Ben Glaser - Professor Glaser is an international expert in the field of genetics and diabetes. He has identified genes related to type 2 DM and islet cell dysplasia. Professor Glaser has extensive experience in treating diabetes and performing clinical research among diabetic patients.
Ehud Ziv - Professor Ziv is an expert in experimental models of diabetes. He has significant experience in analyzing pancreatic and hepatic function in animals with DM. He will be an active participant in the islet cell basic science research program.
Isaiah D. Wexler - Dr. Wexler is a pediatric endocrinologist with an expertise in the area of metabolic disease associated with carbohydrate regulation. He has extensive clinical experience in the treatment of type 1 DM. Dr. Wexler is the secretary for the Israel Diabetes Research Group. He will serve as the coordinator of the ICTU with responsibilities for overseeing the clinical and scientific activities of the ICTU under the direction of Professor Raz.
David J. Gross - Professor Gross is an expert in the field of immune-modulation as means of prevention and treatment of type 1 DM. Professor Gross has also extensive experience in management of diabetic patients. Professor Gross will participate in both clinical aspects of care and prevention as well as in studying innovative models for immune modulation of transplanted patients.
Eythan Galun - Dr. Galun is the director of HMO Gene Therapy Center and an expert in targeted immune modulation. Dr. Galun has a large group of young investigators involved in studies directed to optimize islet transplantation in animal and will supervise the experimental part of islet transplantation into animal models.
Gil Leibovitch - Dr. Leibovitch has extensive experience in clinical management of diabetic patients and is an experience islet-cell molecular biologist. Dr. Leibovitch has recently began colborative studies with Professor Kaiser on the developmental role of beta-cell transcriptional factors and on mean of beta-cell expansion. Dr. Leibovitch will be involved in teaching, care and manegment of diabetic patients as well as in studies aimed at inovative sourse of
Reinhard G. Bretzel - Professor Bretzel, Professor of Medicine at the Justus-Liebig University in Giessen, Germany, will serve as both a consultant and collaborator at the ICTU. Professor Bretzel is a world leader in islet cell transplantation and is the Director of the International Islet Transplant Registry which is an umbrella organization, tabulating the results of islet cell transplants world-wide.
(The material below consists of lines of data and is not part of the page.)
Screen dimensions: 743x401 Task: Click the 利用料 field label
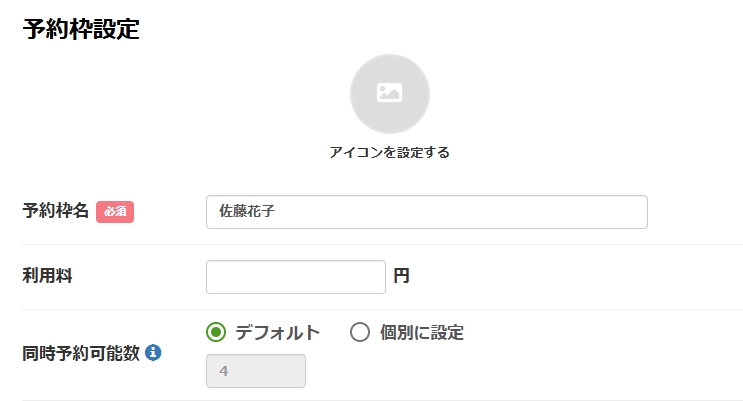point(47,276)
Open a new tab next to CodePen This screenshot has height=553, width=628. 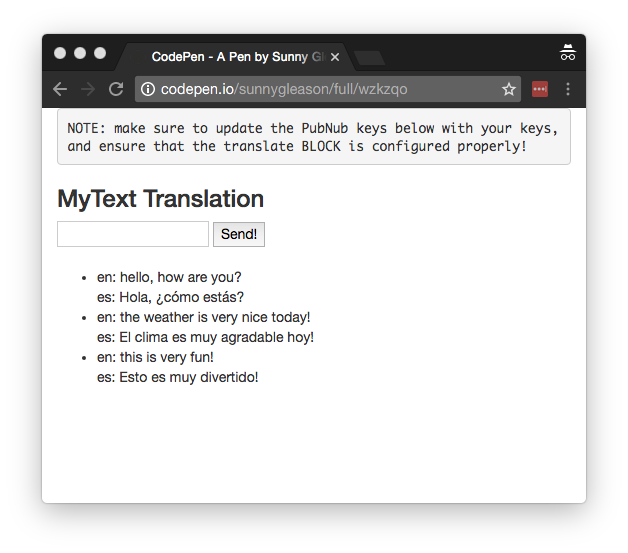click(369, 58)
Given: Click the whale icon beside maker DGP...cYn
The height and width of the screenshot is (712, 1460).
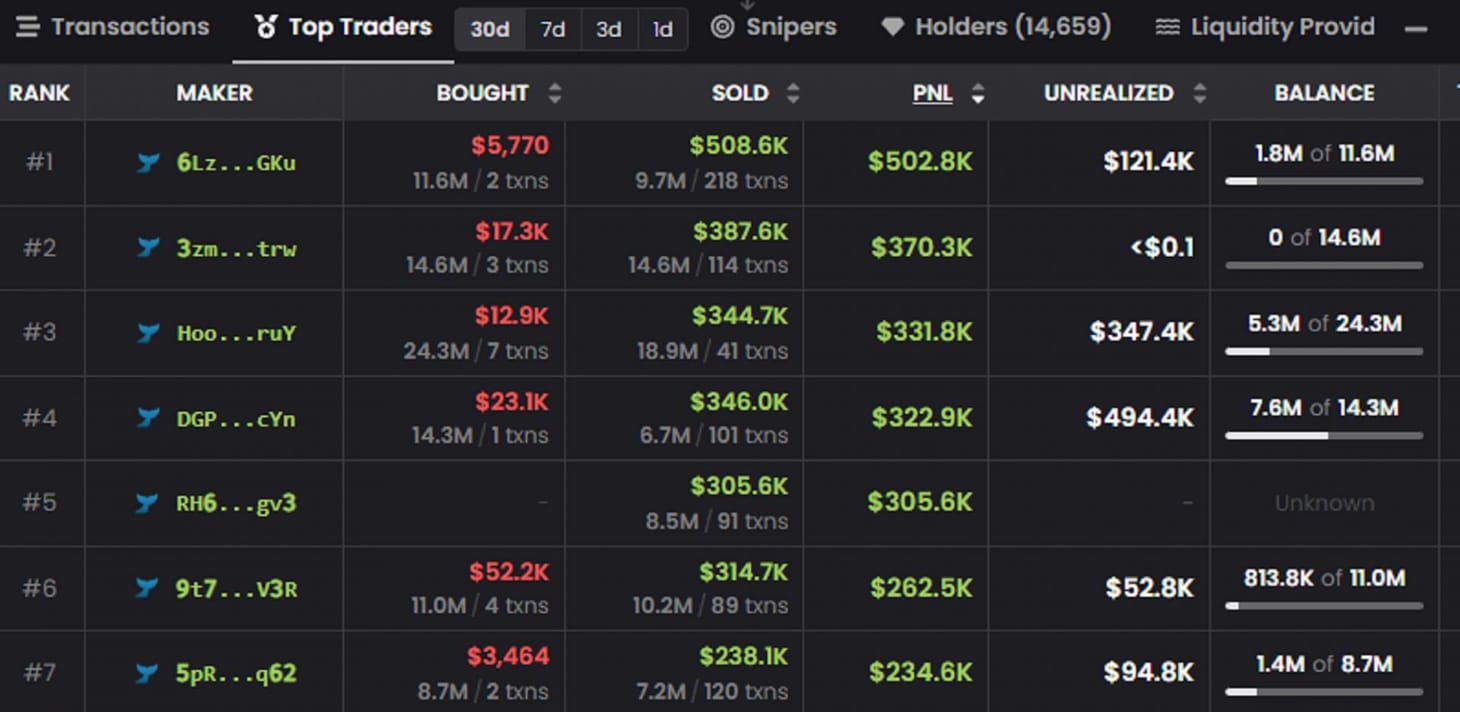Looking at the screenshot, I should [148, 418].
Professor Bretzel has chaired many conferences on the topic of islet cell transplantation as a means of treating type 1 diabetes.
Erol Cerasi - Professor Cerasi, the retiring Chief of Endocrinology and Metabolism at the Hadassah Medical Center, is a world leading authority in diabetes. Several important breakthrough findings and hypothesis in the area of islet cell function and glucose metabolism are credited to Professor Cerasi, resulting in awarding him numerous national and international awards in the area of diabetes. Professor Cerasi plans to continue to maintain a research laboratory at Hadassah and will serve as consultant to the ICTU.